======== INFORMATION SUPPLIED
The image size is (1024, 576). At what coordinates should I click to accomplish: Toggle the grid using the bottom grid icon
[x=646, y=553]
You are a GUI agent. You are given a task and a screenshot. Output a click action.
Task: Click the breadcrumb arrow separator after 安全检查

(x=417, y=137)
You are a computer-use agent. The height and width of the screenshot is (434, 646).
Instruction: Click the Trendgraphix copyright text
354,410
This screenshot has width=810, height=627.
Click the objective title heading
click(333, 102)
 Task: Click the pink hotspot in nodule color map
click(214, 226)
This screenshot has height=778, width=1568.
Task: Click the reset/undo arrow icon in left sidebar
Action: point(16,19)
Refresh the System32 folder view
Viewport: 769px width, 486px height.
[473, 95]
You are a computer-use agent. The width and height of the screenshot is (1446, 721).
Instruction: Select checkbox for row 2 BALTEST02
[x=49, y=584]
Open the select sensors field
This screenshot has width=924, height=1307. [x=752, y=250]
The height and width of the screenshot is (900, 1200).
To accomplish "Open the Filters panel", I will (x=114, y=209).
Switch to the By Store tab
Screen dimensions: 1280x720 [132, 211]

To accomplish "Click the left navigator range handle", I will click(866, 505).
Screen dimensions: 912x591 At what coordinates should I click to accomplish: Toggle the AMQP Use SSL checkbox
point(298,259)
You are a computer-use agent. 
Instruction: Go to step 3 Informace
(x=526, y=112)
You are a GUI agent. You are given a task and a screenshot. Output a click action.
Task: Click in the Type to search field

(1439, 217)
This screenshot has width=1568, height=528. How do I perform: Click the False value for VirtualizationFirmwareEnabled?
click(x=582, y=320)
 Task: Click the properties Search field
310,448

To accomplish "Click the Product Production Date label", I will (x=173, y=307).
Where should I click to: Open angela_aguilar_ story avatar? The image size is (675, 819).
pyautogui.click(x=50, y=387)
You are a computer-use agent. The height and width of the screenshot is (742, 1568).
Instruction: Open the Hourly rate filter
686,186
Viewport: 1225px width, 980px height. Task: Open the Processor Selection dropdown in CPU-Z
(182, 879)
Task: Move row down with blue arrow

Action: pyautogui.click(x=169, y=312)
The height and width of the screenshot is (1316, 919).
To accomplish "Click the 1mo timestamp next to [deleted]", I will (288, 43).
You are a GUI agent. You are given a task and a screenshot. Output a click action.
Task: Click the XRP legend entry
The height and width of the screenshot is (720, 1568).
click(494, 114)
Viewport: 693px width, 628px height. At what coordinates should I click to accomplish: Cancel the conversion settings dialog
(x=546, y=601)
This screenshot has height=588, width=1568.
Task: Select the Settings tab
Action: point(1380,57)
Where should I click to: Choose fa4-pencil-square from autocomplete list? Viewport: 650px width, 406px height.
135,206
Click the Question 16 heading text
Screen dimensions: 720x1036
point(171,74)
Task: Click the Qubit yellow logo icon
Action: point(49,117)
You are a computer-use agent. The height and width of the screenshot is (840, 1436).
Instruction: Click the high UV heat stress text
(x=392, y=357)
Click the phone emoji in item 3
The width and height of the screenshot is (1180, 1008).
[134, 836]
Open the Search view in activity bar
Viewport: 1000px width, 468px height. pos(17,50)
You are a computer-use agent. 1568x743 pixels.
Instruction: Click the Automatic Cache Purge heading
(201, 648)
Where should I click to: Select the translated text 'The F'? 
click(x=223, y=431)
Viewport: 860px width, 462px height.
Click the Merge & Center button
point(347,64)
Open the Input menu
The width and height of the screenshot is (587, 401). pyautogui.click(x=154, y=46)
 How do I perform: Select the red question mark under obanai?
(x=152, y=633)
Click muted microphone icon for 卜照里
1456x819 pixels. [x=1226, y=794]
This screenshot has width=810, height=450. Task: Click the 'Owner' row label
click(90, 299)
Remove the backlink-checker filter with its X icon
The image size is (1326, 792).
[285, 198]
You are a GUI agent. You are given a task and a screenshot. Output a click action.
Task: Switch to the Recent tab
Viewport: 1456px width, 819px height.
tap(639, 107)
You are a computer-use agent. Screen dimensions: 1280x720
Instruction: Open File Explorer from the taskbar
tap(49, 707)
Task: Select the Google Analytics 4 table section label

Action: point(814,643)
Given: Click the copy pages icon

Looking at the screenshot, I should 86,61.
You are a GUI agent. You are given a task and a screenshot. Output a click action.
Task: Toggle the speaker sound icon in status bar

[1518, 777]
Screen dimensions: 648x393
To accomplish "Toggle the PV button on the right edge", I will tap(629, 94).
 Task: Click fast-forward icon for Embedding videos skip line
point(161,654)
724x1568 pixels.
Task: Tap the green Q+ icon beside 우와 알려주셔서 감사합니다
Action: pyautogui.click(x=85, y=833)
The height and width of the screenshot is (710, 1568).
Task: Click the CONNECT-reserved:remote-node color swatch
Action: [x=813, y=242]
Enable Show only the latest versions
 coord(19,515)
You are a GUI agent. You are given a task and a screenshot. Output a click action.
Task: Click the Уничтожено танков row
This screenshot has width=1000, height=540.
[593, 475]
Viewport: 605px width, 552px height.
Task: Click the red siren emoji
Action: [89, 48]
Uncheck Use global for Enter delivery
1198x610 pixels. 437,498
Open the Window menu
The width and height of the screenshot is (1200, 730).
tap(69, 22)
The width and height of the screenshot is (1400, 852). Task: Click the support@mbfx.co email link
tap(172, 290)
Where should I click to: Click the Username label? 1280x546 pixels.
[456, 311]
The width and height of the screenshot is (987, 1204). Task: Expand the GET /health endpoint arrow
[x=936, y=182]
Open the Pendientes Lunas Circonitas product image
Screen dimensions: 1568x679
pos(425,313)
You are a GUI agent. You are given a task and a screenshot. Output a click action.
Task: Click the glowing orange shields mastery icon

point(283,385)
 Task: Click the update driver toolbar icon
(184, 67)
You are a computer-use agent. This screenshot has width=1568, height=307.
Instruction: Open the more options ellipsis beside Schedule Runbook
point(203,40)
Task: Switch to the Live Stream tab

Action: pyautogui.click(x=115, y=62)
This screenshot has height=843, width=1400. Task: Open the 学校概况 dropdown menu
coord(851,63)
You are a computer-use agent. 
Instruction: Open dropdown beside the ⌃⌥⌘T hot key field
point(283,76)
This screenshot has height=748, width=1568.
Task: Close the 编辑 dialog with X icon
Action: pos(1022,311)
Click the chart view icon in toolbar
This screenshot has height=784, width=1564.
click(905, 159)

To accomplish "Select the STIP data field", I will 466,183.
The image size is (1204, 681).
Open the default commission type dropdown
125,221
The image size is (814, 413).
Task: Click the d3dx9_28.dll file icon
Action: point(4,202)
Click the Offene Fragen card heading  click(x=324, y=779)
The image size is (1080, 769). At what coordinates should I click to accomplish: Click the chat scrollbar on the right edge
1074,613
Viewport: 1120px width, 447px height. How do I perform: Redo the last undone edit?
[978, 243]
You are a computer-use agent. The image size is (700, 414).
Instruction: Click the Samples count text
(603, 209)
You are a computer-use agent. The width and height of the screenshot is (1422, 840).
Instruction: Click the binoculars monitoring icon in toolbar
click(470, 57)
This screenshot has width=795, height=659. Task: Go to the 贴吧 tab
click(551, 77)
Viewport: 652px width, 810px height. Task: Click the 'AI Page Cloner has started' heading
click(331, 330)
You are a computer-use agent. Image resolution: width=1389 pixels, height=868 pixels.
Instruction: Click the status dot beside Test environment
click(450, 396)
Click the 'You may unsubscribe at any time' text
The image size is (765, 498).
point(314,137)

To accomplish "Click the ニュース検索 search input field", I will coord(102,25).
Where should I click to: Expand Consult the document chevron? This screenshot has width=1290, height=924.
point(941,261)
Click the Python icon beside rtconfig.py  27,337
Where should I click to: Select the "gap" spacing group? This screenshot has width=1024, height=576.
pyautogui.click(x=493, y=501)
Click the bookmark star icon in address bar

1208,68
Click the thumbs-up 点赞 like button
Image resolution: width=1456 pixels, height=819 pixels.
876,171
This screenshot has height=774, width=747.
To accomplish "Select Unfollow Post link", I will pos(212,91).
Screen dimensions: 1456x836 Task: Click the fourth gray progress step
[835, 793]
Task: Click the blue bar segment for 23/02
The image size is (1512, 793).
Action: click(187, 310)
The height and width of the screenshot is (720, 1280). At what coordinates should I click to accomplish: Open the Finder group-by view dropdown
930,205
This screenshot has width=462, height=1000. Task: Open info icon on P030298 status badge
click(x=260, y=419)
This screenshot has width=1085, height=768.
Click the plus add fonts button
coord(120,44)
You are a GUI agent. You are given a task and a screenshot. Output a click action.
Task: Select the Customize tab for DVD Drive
================
__WHAT THE TASK REQUIRES__. Change "Instruction" to "Directive" in the lines starting with the one that contains "will click(866, 505)." and going on through the one that contains "Action: pyautogui.click(x=169, y=312)", leaving all else as it is. Give back only those lines.

__OUTPUT FOR THIS EXERCISE__.
To accomplish "Click the left navigator range handle", I will click(866, 505).
Screen dimensions: 912x591 At what coordinates should I click to accomplish: Toggle the AMQP Use SSL checkbox
point(298,259)
You are a computer-use agent. 
Directive: Go to step 3 Informace
(x=526, y=112)
You are a GUI agent. You are given a task and a screenshot. Output a click action.
Task: Click in the Type to search field

(1439, 217)
This screenshot has width=1568, height=528. How do I perform: Click the False value for VirtualizationFirmwareEnabled?
click(x=582, y=320)
 Task: Click the properties Search field
310,448

To accomplish "Click the Product Production Date label", I will (x=173, y=307).
Where should I click to: Open angela_aguilar_ story avatar? The image size is (675, 819).
pyautogui.click(x=50, y=387)
You are a computer-use agent. The height and width of the screenshot is (742, 1568).
Directive: Open the Hourly rate filter
686,186
Viewport: 1225px width, 980px height. Task: Open the Processor Selection dropdown in CPU-Z
(182, 879)
Task: Move row down with blue arrow

Action: pyautogui.click(x=169, y=312)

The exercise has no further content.